Le guichetier ordonna à Sainte-Croix de le suivre, et, après de nombreux détours à travers des escaliers ténébreux et des corridors froids et humides, il ouvrit une porte dont le bois disparaissait entièrement sous un arsenal de verrous.
Sainte-Croix fut poussé par lui à l'intérieur, puis les verrous grincèrent et la porte se referma.
Un instant, il demeura immobile sur le seuil; il écoutait avec une anxiété affreuse les pas lourds du guichetier qui se perdaient dans l'éloignement.
Il était comme étourdi sous le coup qui venait de l'atteindre, et une inexprimable angoisse lui serrait le cœur.
Quel sort l'attendait? Quel serait le terme de sa captivité? Était-il destiné à voir ses cheveux blanchir dans cette forteresse de la tyrannie? Entré jeune homme, n'en sortirait-il pas vieillard, et même en sortirait-il jamais? Comme aux portes de l'enfer de Dante, aux portes de la Bastille, les infortunés qui entraient devaient laisser toute espérance.
Lorsque tout bruit eut cessé, lorsque Sainte-Croix put se croire seul et pour jamais peut-être séparé du reste des vivant, il songea à explorer sa prison.

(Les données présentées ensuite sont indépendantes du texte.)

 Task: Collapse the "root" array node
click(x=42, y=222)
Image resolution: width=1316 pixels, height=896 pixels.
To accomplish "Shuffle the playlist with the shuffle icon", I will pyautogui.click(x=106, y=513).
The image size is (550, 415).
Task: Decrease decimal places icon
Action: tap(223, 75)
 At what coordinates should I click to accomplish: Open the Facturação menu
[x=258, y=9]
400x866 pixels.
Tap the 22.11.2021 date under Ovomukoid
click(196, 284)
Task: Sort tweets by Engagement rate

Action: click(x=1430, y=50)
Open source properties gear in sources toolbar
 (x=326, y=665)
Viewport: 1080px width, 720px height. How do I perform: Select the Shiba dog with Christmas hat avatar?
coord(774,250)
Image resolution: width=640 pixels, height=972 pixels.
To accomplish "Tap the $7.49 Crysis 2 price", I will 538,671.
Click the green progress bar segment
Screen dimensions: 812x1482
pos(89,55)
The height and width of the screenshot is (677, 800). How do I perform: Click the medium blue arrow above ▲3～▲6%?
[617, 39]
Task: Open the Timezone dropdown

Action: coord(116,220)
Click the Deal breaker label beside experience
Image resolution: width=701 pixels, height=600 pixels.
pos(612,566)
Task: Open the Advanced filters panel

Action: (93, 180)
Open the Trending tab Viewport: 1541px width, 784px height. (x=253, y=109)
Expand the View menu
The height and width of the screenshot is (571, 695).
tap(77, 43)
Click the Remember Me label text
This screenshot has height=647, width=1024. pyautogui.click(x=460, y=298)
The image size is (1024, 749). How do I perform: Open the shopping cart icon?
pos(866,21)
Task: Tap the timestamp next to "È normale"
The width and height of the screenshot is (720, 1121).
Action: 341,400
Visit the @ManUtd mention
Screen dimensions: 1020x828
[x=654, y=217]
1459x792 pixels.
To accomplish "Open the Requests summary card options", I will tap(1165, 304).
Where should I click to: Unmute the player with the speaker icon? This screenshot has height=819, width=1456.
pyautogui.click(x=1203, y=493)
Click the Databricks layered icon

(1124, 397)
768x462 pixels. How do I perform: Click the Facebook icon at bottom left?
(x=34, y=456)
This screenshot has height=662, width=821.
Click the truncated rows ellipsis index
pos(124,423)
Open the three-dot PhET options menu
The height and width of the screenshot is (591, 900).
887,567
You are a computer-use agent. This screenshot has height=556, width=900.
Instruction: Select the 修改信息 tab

Pour se guider, il n'avait d'autre lueur que celle d'un pâle rayon de lune qui faisait sa trouée à travers une fenêtre étroite, percée à six pieds du sol et ornée d'un appareil formidable de grilles et de verrous.
Toute la lumière tombait en plein sur une mauvaise couche placée en un coin et laissait dans l'obscurité la plus complète tout le reste du cachot.
Sainte-Croix se dirigea vers ce grabat, en chancelant comme un homme pris de vin, et s'y laissa tomber avec une explosion de désespoir qui se traduisit en cris et en sanglots.